What is a Poet Laureate?       

Why would Westwood need a Poet Laureate? What does that entail and why do we need poetry in the municipal sphere? What practical purpose can a Poet Laureate serve? All good questions!

Many other municipalities in Massachusetts have already established Poet Laureates and have explained it thus:

Just as a town has common property — the town library, the town hall, the town parks — there is a common human landscape inhabited by all whose lives are rooted in a place. It’s a landscape of history, attitudes and common experiences. Without someone striving to weave the community into words, a town’s identity remains the unexamined sum of fleeting moments. Whether or not one agrees with the Poet Laureate’s words, they can help to crystallize the town’s view of itself. The Poet Laureate holds up a mirror so the town can see itself. https://westtisburylibrary.org/

And as Ellie O’Leary, Poet Laureate of Amesbury, MA states “In the civic sphere, poetry can offer succinctness that is not available in other writing. Even people who say they don’t 'get' poetry will sometimes find themselves reading or quoting it in stressful times.”

Having a town sponsored Poet can be a gift to the community and create a lasting archive of a living history of Westwood seen through poetry. The Poet Laureate for Westwood typically writes poems about the town, the time, and the spirit of Westwood. We have a history of Westwood through photos, newspapers, letters, and so much more; establishing a Poet Laureate to write poems for Westwood would create a unique time capsule of Westwood seen through poems. 

The Poet Laureate might mark Westwood’s upcoming quasquicentennial (125th anniversary) with a poem that captures the life, essence, and identity of this community in the year 2023.

Poets have commemorated the history of the nation, the state, the city, for decades. For example,

Robert Frost, “The Gift Outright,” inauguration of President John F. Kennedy, 1961. 

Maya Angelou, “On the Pulse of Morning," first inauguration of President Bill Clinton,1993

Miller Williams, “Of History and Hope” at the second inauguration of President Bill Clinton, 1997

Richard Blanco, “One Today,” second inauguration of President Barack Obama, 2013

Amanda Gorman, “The Hill We Climb,” inauguration of President Joe Biden, 2021

When we lack words for how we are feeling, what we have accomplished,  what we are proud of, or where we want to go, poets can create something that unites us as a community.

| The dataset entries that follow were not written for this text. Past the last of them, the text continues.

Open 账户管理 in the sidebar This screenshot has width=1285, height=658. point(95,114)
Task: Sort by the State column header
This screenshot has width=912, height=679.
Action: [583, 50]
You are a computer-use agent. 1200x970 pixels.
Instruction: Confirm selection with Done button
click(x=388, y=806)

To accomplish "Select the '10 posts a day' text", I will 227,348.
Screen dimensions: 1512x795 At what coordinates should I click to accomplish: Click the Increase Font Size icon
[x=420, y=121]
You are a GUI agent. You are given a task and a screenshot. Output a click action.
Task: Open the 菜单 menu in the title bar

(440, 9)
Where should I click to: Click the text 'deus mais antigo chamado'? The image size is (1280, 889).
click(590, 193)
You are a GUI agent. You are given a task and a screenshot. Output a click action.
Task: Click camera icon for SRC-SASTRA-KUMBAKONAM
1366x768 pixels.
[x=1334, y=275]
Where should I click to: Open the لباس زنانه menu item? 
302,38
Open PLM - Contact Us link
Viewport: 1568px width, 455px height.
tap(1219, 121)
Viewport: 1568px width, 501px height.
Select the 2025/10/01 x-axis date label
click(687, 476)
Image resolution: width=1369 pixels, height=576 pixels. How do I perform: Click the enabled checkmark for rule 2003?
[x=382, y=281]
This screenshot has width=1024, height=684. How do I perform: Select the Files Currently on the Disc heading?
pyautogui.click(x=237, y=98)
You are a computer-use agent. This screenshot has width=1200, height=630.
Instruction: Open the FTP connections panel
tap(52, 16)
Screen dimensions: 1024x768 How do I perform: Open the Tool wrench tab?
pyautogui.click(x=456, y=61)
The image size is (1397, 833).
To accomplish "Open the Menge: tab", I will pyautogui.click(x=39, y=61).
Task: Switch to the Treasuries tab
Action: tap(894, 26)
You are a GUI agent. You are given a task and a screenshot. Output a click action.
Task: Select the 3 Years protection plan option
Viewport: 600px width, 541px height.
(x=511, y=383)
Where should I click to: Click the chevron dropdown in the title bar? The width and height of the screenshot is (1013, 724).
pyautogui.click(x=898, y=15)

She is a lecturer emerita in the Writing Program at Wellesley College, where she taught in the Writing Program for three decades.  Previously, she taught high school English and creative writing in Connecticut, New York, and Massachusetts, and in the College of General Studies at Boston University. 

Viti is the author of two full-length poetry collections, The Walk to Cefalù (Cornerstone Press 2022), Dancing at Lake Montebello (Apprentice House, 2020), two poetry chapbooks, Baltimore Girls (2017) and The Glamorganshire Bible (2018) all from Finishing Line Press and a short story collection, Going Too Fast (2020).